**To be done:**
From the records below, keep only the lines that contain the string "Instruction" and copy them out. Match case.

**Extracted data:**

****************

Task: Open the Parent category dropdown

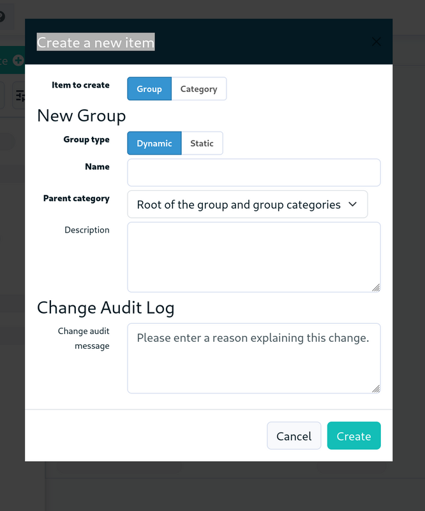Action: pyautogui.click(x=247, y=204)
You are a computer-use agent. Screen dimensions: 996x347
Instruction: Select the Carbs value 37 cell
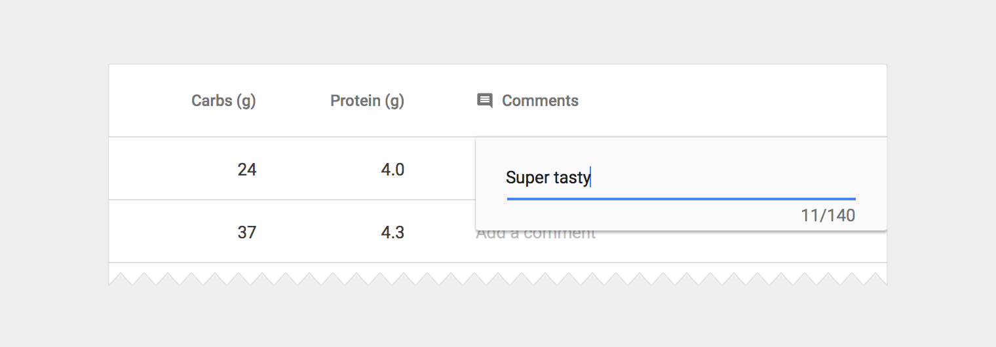(247, 232)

****************

**Task output:**
Instruction: Select the Carbs value 37 cell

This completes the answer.